§ **Work to complete**: Would you please copy the part of the material below that opens with the line containing "This screenshot has width=717, height=496." and closes with the line containing "Click the Power"? Copy it exactly, and only it.

[Data to process — start]

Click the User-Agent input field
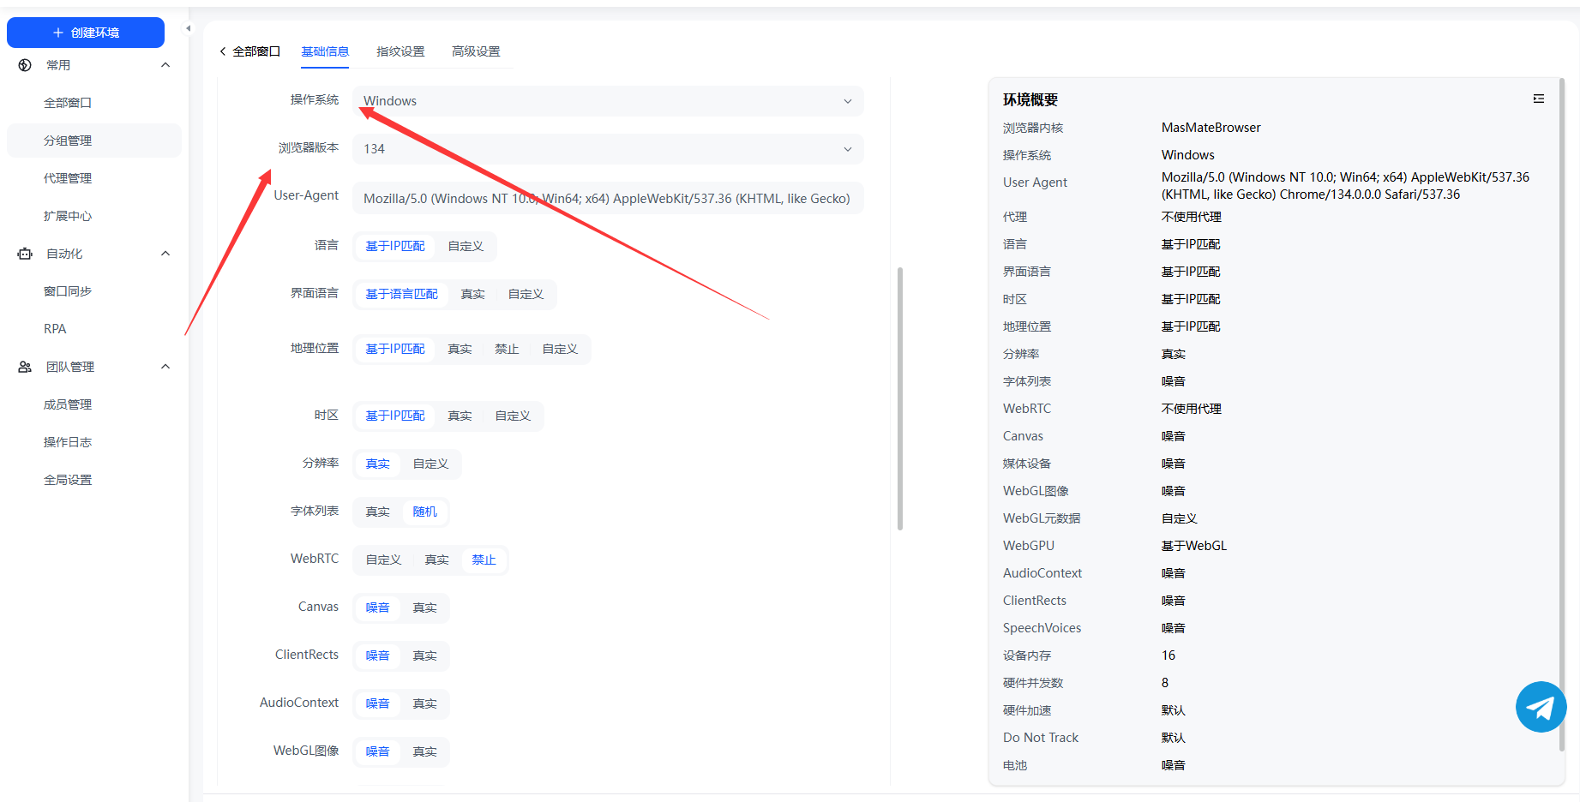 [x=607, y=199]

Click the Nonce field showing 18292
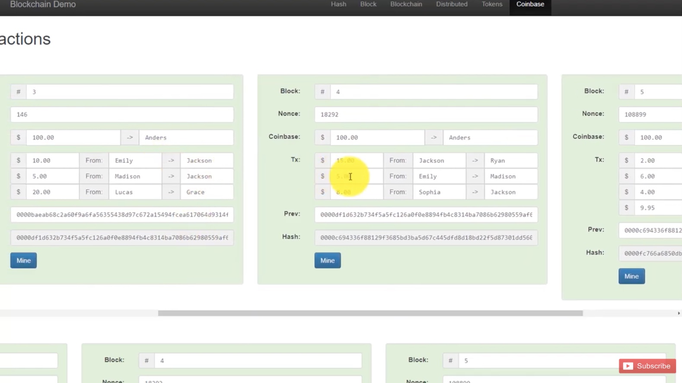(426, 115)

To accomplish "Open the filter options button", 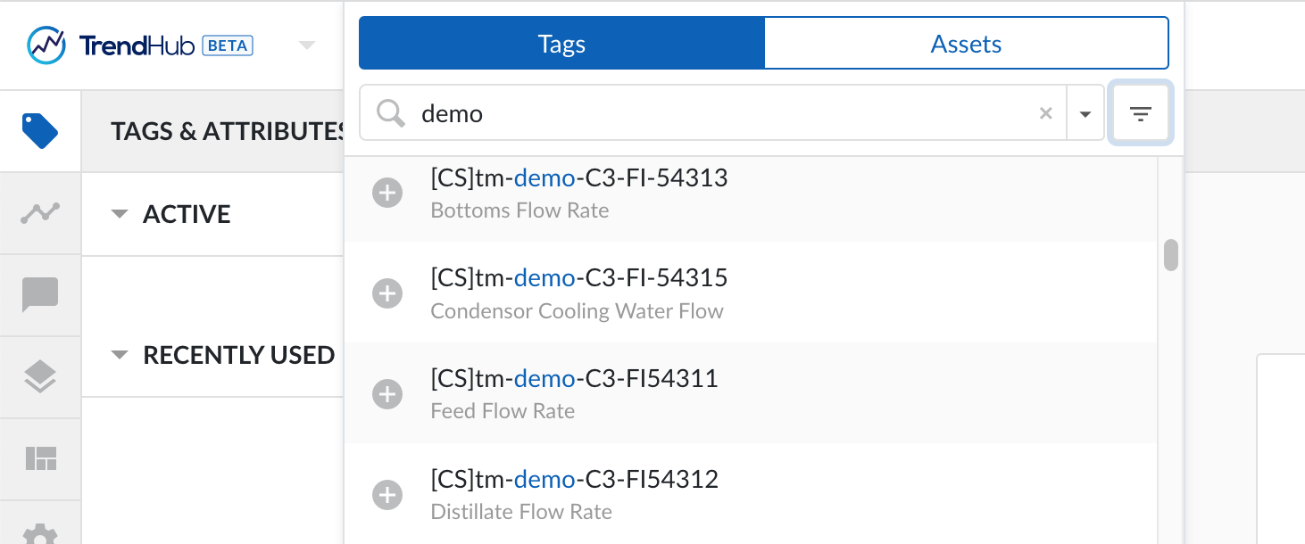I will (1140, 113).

[Data to process — finish]
[Data to process — start]

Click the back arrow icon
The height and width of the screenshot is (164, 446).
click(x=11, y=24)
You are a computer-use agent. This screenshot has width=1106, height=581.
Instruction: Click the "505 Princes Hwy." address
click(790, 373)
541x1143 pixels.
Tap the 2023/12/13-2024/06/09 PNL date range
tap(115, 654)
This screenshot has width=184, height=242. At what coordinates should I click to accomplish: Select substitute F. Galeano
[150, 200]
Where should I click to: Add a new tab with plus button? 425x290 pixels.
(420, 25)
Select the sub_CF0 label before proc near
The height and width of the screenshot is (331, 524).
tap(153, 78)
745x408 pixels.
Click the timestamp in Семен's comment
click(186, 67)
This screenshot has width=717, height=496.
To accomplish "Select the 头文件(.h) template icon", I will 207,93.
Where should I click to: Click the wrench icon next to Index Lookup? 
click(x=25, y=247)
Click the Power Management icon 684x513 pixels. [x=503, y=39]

[Data to process — finish]

§ **Your response**:
This screenshot has width=717, height=496.
To accomplish "Select the 头文件(.h) template icon", I will 207,93.
Where should I click to: Click the wrench icon next to Index Lookup? 
click(x=25, y=247)
Click the Power Management icon 684x513 pixels. [x=503, y=39]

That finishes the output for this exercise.